* Start *
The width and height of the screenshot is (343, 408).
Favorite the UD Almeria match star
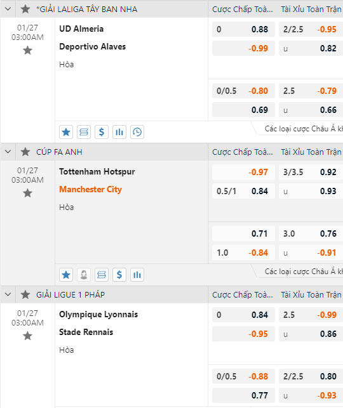click(x=27, y=50)
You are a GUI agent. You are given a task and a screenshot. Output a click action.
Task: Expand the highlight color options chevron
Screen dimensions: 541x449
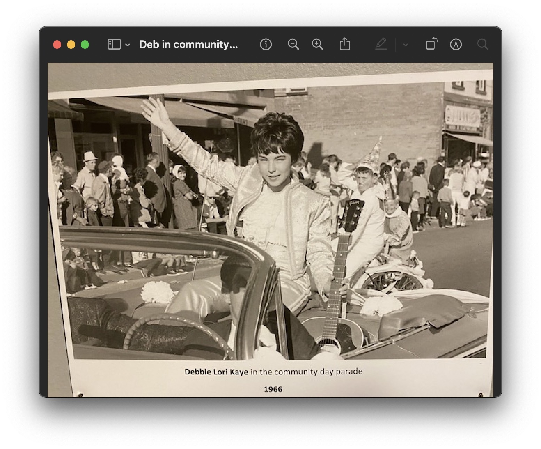405,45
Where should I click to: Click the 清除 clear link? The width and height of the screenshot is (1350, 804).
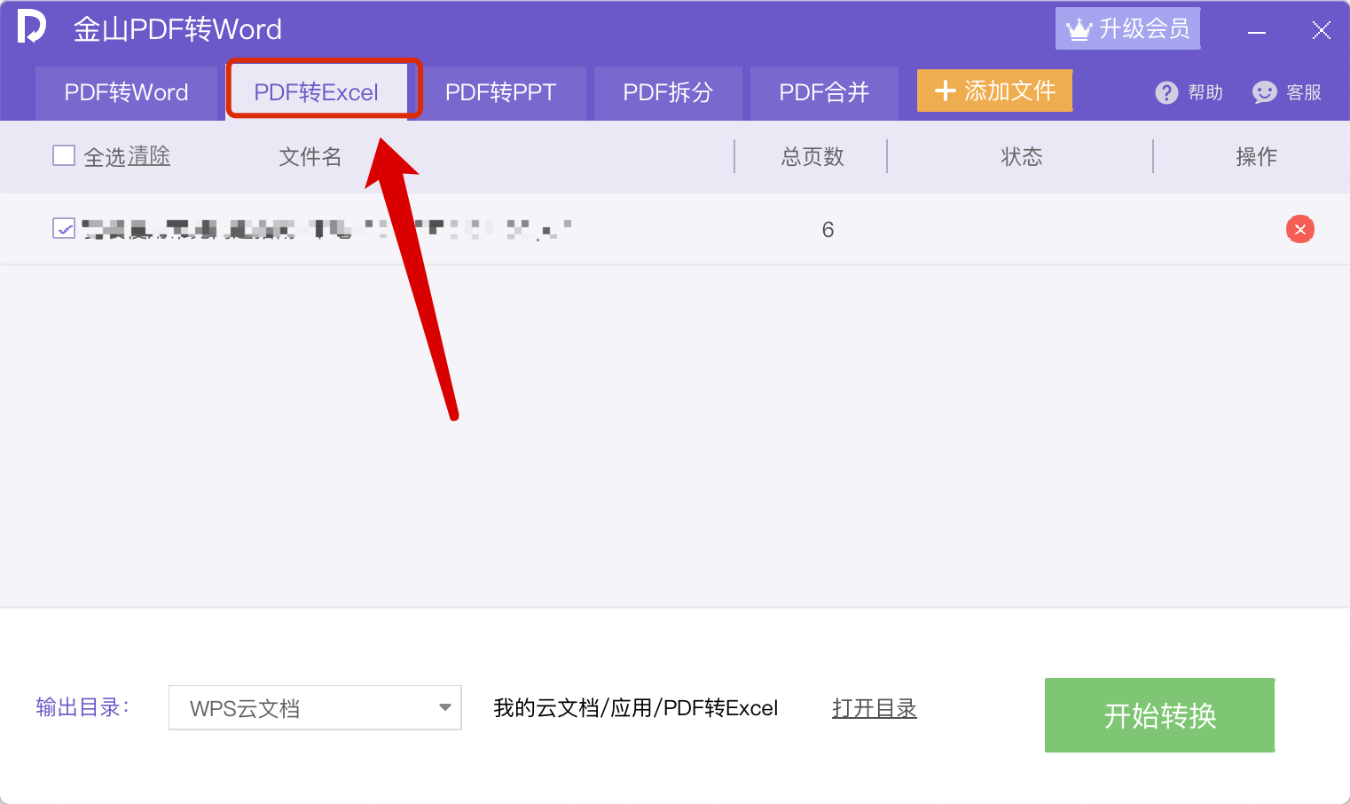pyautogui.click(x=149, y=157)
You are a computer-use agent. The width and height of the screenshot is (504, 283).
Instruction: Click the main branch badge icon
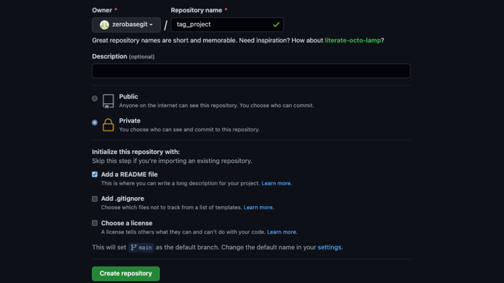click(134, 247)
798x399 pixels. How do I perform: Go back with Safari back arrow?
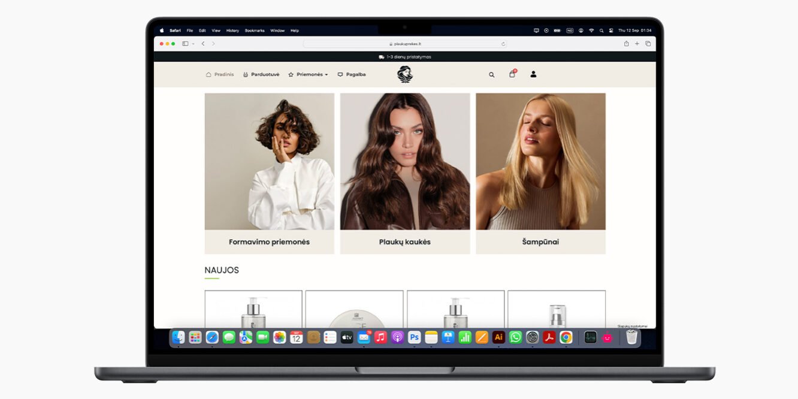pyautogui.click(x=203, y=44)
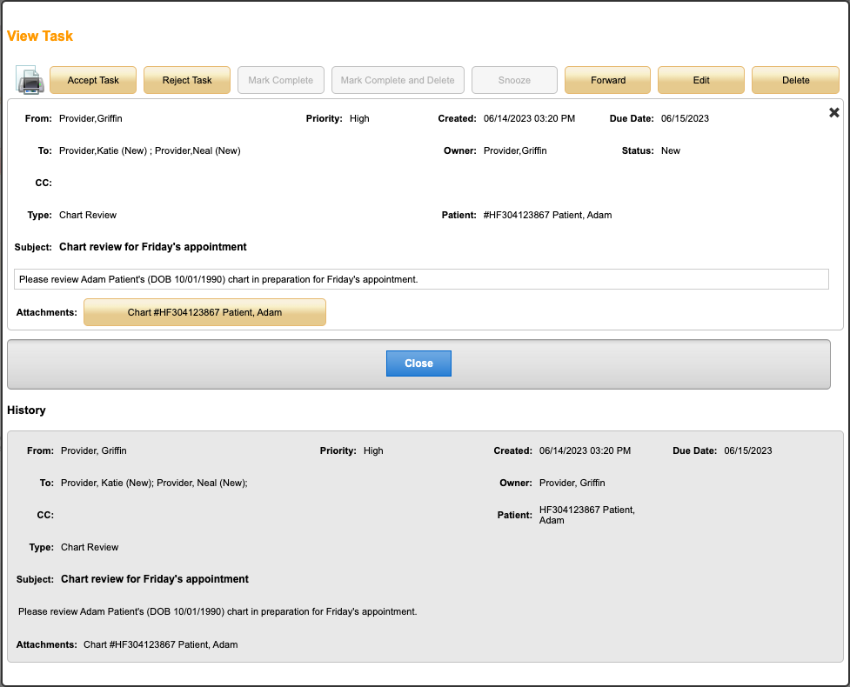
Task: Delete the task using the Delete button
Action: pyautogui.click(x=795, y=80)
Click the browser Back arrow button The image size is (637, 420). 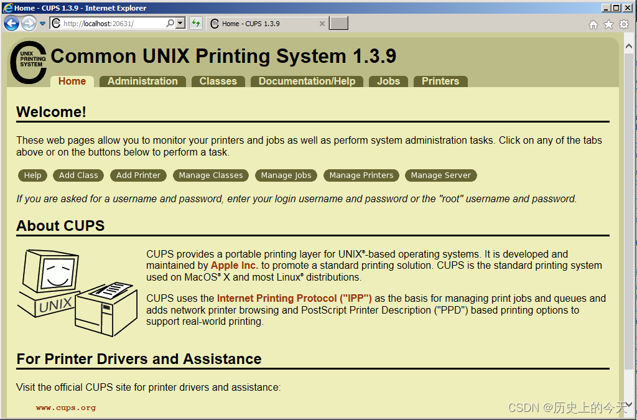click(x=11, y=24)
* End *
● Task directions: List every line in the items above that contains the word "screenshot".

● Task response:
The width and height of the screenshot is (343, 408).
You are a GUI agent. You are given a task and a screenshot. Output a click action.
Where should I click to: Click the 清除 clear link? The width and height of the screenshot is (1350, 804).
You are a computer-use agent. The width and height of the screenshot is (504, 283).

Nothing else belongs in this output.